◆ **DATA TO EXAMINE**

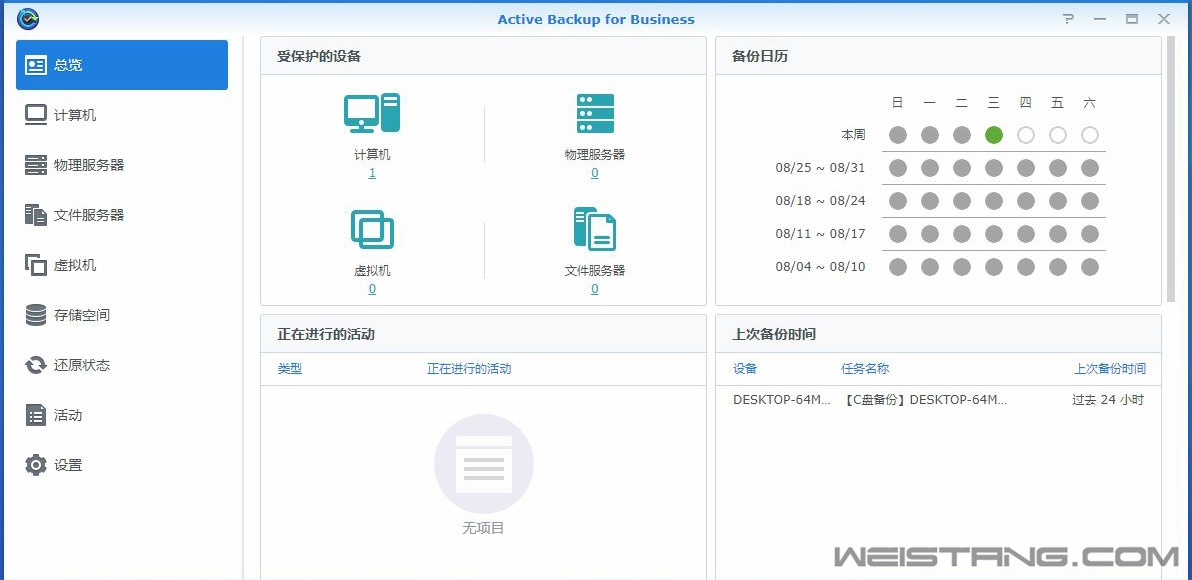The image size is (1192, 580).
Task: Click the Active Backup app logo icon
Action: [28, 19]
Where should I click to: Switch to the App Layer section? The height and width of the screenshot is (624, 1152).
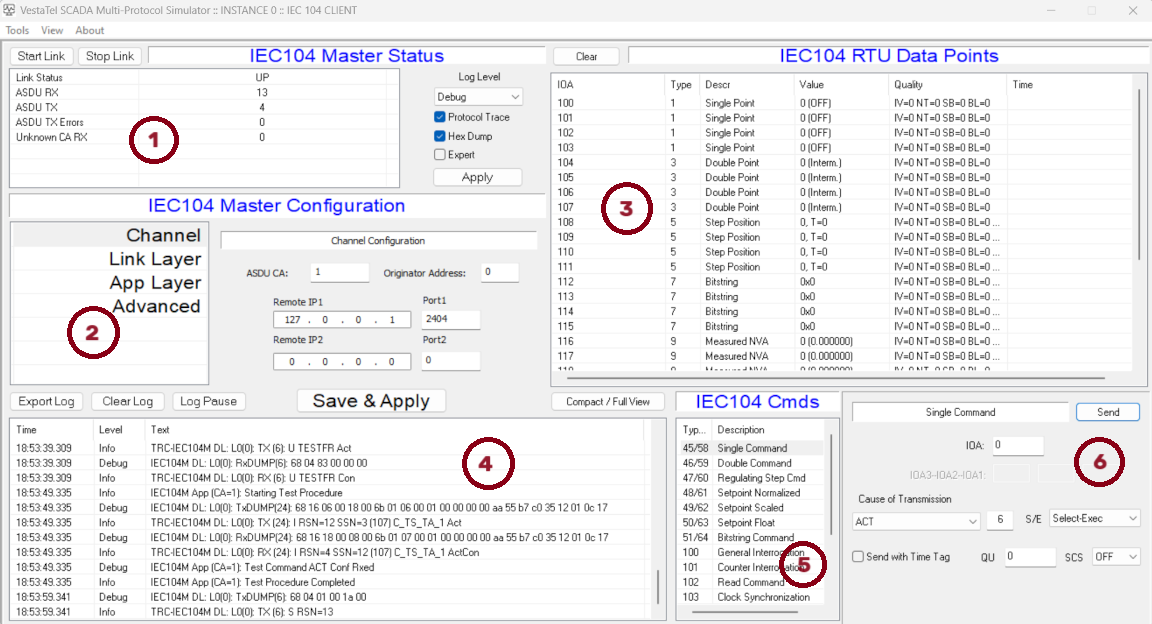tap(154, 283)
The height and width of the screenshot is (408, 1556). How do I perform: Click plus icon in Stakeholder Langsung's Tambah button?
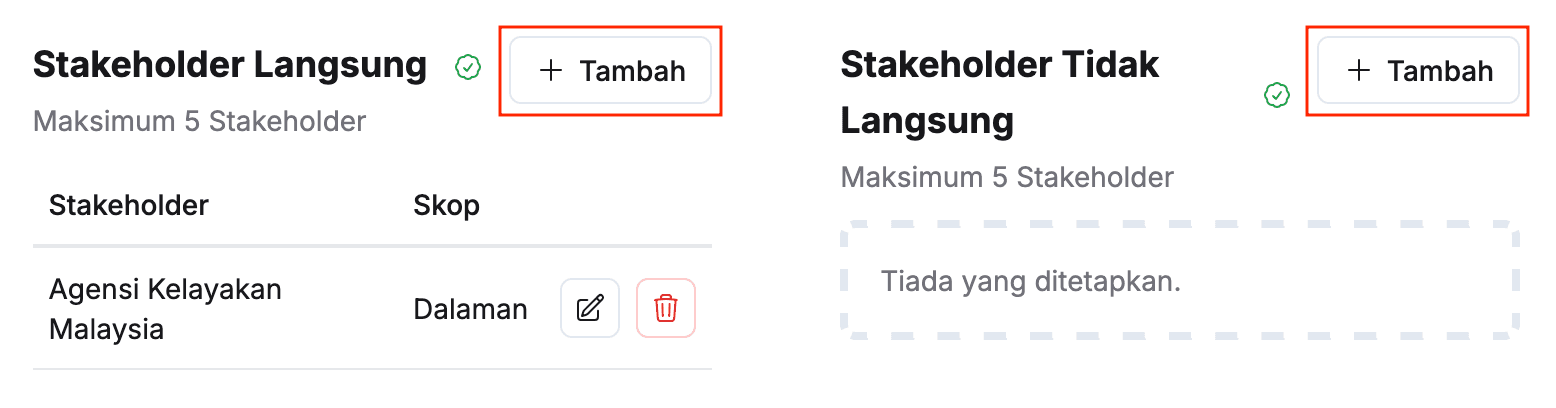click(550, 71)
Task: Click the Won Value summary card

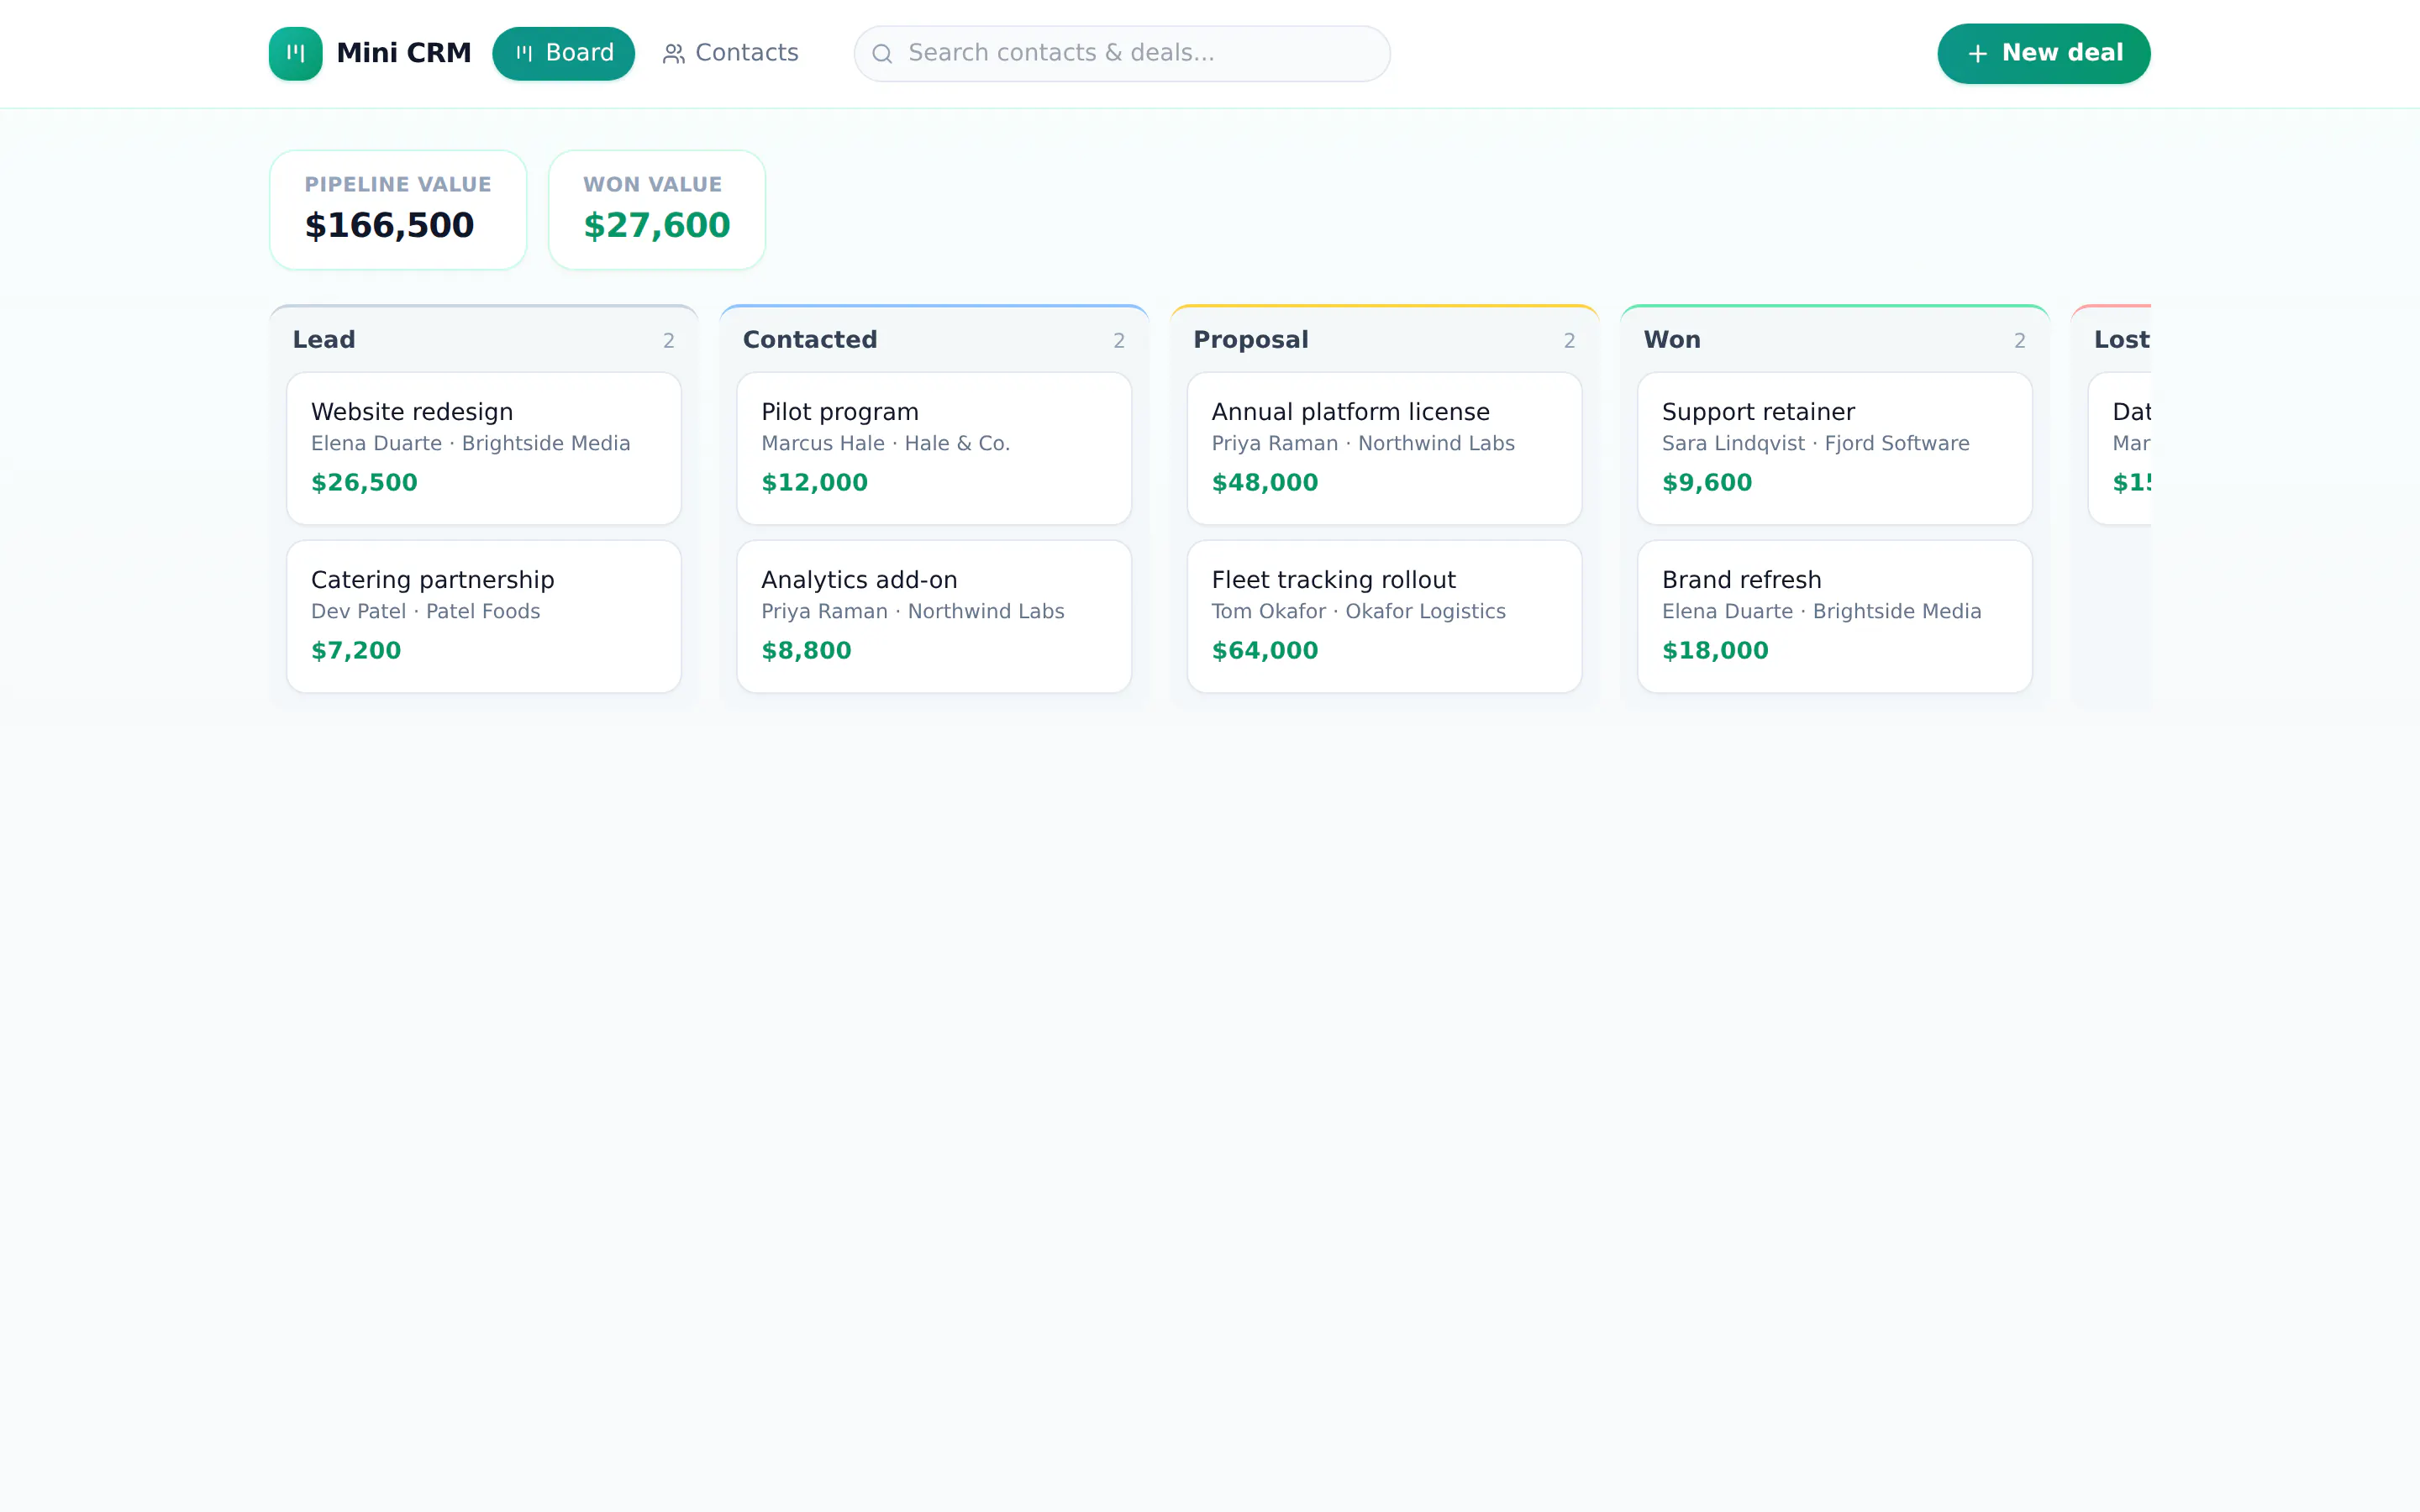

◆ **WHAT YOU NEED TO DO**
Starting at the line with "Where should I", output each line through the final one of the listing above, and nothing else. Pictures are to be left out.

◆ **RESPONSE TO THIS EXERCISE**
Where should I click to: Switch to the App Layer section? The height and width of the screenshot is (624, 1152).
tap(154, 283)
The height and width of the screenshot is (408, 1556). How do I perform: Click plus icon in Stakeholder Langsung's Tambah button?
click(550, 71)
Task: Click the Won Value summary card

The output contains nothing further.